How Augmented Reality Works

The Mobile AR Revolution

We could go on and on with examples of smartphone-driven AR apps, but these programs come and fade rather quickly. It's perhaps more notable to point out that manufacturers are so certain of AR's success that they're actually building devices meant to accentuate the AR experience. ASUS, for example, made the Zenfone AR in hopes of making an early splash in the AR-specific market [source: ASUS].

Two powerful tech leaders – Apple and Google – continue to tweak their mobile devices to handle the demands of AR-specific software. With ever-faster processors for the iPhone, iPad, and the entire galaxy of Android-driven smartphones, these pocket-sized computers are now powerful enough to run data-intensive apps of all kinds, including those that feature AR. Paired with the inevitable rollout of faster 5G data networks, those devices will be able to send and receive mind-boggling amounts of data that will make AR faster and better than ever before, and it will work whether you're in an office building or rolling down a country highway [source: Tardiloli].

You can bet that social media networks will try to capitalize on the coming AR trends. Facebook has its own AR Studio, which helps developers create AR apps meant specifically to work within Facebook's framework, and it is working on AR glasses, too. In the meantime, Google is touting its Tango AR platform, which sports visual search capabilities through Google Lens, a range of camera-enabled AR tools. Apple is in the middle of the race, too, with an ARKit that arms programmers with the code they need to dive into AR app creation for iPhones and other iOS-driven devices [source: Kahney].

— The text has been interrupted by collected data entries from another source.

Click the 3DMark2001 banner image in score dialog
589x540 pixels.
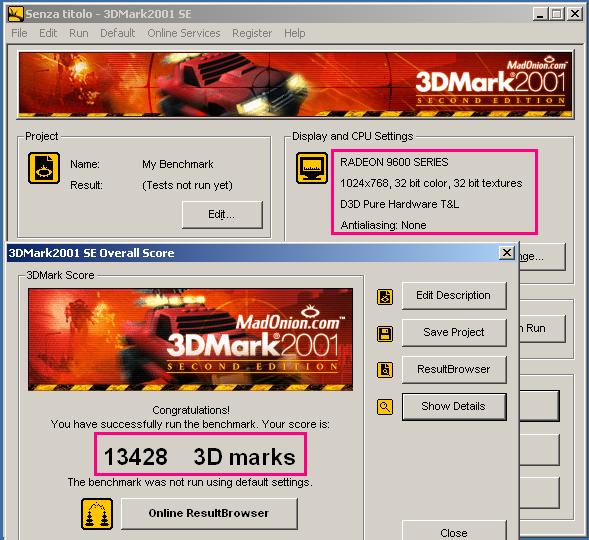click(190, 339)
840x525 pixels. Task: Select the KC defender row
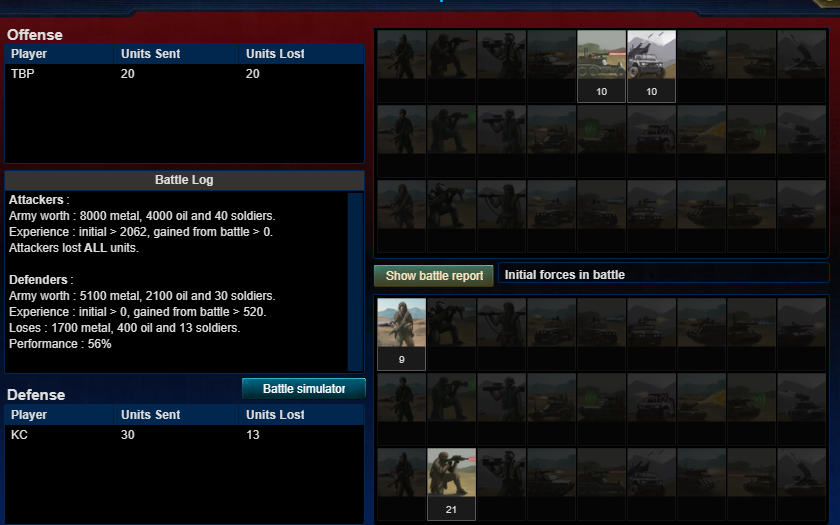[184, 435]
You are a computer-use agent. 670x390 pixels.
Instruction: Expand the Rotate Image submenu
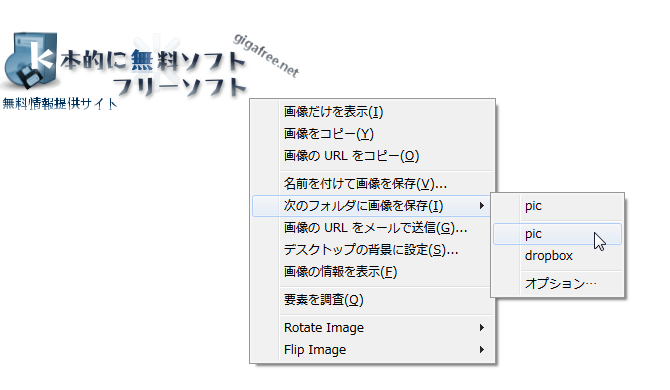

The start-stop-start history of the famous Google Glass project might be a fitting way to sum up the nature of AR these days. In 2013, Google unveiled its AR-capable Google Glasses, which essentially provided an AR-type heads-up display of the world around the wearer. But the project lost momentum and stalled in 2015, only to find new hope in 2017, as the company resurrected the Glasses for business purposes. And in 2018, a company called Brain Power began selling the Google Glass as part of a program to help people with autism, improving their social skills and rewarding them for slowly but surely learning to interact in positive ways with the world around them [source: Kronk].